**The problem:** Repeat the rows verbatim, starting with the line containing "Task: Open the Corel Install Center link" and going on through the line containing "pyautogui.click(x=167, y=222)", both lines included.

START Extracted records

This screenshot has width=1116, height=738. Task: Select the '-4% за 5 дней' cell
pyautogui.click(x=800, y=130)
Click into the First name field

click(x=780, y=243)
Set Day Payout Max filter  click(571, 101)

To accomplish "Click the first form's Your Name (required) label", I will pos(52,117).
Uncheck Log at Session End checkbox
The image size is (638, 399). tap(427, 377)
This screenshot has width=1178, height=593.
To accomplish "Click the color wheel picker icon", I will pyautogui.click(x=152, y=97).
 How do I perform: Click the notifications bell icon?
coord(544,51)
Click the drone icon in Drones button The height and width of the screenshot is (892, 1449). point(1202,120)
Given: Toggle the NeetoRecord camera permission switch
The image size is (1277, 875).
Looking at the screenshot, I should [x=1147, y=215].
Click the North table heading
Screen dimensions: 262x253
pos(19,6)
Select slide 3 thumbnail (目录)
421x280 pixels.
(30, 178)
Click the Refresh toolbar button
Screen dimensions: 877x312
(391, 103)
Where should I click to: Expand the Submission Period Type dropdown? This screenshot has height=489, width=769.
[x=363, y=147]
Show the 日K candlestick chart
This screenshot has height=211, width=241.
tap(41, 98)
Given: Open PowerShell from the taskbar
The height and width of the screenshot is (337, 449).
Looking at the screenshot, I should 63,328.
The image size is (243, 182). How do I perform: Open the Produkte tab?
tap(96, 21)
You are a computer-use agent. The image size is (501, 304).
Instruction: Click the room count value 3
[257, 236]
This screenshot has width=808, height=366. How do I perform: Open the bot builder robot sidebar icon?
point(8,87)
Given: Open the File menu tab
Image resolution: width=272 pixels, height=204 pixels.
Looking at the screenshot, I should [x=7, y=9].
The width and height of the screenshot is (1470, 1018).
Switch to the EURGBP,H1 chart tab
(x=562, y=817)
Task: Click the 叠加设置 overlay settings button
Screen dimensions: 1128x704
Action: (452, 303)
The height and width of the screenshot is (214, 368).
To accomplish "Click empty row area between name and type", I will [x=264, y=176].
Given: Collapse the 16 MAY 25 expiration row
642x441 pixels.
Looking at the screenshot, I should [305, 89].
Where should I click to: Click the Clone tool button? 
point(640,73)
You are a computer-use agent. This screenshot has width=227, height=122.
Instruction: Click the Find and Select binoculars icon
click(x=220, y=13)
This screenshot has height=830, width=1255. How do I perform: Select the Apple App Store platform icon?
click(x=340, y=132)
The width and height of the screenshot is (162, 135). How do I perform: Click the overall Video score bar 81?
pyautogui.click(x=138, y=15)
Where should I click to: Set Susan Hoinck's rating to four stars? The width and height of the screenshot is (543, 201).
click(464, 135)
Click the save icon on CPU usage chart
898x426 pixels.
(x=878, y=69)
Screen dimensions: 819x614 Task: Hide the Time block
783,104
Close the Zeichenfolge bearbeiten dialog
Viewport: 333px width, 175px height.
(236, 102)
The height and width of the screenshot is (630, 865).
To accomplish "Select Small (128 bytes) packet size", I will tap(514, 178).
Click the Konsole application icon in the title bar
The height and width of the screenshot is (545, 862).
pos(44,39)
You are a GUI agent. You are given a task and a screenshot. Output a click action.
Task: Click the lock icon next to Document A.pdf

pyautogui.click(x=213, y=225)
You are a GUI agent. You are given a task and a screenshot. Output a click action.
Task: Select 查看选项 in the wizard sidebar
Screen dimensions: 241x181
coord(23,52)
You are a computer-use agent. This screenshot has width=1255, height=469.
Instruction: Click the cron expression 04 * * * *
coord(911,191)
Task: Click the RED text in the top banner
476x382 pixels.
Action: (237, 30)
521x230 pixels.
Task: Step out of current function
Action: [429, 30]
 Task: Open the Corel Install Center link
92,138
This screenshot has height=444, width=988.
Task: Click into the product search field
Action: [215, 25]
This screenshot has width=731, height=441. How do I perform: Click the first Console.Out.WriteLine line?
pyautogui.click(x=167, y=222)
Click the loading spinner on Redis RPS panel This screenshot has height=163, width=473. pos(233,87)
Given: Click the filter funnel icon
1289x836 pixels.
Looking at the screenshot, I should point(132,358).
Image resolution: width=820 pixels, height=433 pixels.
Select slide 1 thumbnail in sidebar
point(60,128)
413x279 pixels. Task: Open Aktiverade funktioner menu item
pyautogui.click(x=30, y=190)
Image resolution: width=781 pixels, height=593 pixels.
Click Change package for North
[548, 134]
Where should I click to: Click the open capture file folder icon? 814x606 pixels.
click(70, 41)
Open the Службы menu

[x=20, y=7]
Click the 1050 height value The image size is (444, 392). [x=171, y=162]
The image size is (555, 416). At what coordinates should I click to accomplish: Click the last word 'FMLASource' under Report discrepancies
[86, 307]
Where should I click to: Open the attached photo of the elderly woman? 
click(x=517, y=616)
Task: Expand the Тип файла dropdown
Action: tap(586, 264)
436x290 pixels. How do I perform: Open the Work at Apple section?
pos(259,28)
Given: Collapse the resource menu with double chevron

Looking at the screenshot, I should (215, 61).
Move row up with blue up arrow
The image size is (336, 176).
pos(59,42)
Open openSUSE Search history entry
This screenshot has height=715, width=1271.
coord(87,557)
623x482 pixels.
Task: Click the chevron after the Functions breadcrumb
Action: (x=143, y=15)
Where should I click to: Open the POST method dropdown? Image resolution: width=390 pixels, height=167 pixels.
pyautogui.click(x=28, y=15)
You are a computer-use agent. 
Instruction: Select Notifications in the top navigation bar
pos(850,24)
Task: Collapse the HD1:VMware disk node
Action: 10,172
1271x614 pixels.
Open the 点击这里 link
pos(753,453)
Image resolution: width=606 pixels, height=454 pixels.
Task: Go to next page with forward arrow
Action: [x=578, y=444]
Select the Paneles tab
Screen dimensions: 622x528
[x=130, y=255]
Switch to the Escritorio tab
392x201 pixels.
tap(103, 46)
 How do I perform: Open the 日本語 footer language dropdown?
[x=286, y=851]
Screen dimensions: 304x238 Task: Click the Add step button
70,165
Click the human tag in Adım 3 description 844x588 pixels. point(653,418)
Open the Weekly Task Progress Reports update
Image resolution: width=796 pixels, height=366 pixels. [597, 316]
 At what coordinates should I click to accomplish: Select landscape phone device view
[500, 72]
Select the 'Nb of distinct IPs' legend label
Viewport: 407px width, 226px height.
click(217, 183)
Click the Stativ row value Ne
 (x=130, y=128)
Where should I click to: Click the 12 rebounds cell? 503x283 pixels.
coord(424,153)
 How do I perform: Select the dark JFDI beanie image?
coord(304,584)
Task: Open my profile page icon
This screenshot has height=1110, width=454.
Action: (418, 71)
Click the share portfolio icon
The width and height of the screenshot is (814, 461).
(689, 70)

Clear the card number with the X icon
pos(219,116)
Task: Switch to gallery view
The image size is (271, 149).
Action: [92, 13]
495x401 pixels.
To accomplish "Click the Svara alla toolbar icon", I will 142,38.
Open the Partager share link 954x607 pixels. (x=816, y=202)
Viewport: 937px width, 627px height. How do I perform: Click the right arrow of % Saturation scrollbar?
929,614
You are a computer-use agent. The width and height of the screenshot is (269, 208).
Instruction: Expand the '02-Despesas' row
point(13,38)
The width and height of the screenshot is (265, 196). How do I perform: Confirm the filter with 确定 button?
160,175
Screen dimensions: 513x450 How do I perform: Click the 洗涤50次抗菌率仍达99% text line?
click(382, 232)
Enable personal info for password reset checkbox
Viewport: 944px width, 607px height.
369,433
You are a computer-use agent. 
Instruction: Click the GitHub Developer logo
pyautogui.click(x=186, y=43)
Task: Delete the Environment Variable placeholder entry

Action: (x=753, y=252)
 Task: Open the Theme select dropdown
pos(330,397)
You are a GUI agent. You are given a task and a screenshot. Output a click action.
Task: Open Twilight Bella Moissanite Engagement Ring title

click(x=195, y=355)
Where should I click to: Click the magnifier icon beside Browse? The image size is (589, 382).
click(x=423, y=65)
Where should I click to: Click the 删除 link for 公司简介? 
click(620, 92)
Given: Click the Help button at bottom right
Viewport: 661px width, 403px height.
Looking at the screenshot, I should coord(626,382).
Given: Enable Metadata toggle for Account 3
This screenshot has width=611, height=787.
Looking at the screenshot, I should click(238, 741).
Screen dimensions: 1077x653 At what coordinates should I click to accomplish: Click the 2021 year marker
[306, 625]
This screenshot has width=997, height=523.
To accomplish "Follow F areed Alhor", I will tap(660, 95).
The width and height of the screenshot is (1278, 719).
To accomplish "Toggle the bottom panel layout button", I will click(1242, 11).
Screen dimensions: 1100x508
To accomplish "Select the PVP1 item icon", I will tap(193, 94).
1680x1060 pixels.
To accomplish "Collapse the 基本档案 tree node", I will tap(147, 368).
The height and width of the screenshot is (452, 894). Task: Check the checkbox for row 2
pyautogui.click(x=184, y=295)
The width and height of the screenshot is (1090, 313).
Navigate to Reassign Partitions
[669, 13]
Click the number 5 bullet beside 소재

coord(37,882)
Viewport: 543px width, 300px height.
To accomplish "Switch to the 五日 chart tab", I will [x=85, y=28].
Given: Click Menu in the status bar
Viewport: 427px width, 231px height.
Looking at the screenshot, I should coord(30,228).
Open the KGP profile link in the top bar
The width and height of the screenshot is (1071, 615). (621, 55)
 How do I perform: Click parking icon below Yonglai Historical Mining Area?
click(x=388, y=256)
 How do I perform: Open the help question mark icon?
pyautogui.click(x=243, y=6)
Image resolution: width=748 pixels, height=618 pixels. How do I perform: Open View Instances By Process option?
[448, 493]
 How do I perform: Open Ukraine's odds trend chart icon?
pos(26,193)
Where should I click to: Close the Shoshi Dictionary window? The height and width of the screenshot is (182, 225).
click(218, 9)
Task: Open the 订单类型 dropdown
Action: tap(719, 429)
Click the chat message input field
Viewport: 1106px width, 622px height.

END Extracted records

**Answer to this task:**
 Task: Open the Corel Install Center link
92,138
This screenshot has height=444, width=988.
Task: Click into the product search field
Action: [215, 25]
This screenshot has width=731, height=441. How do I perform: Click the first Console.Out.WriteLine line?
pyautogui.click(x=167, y=222)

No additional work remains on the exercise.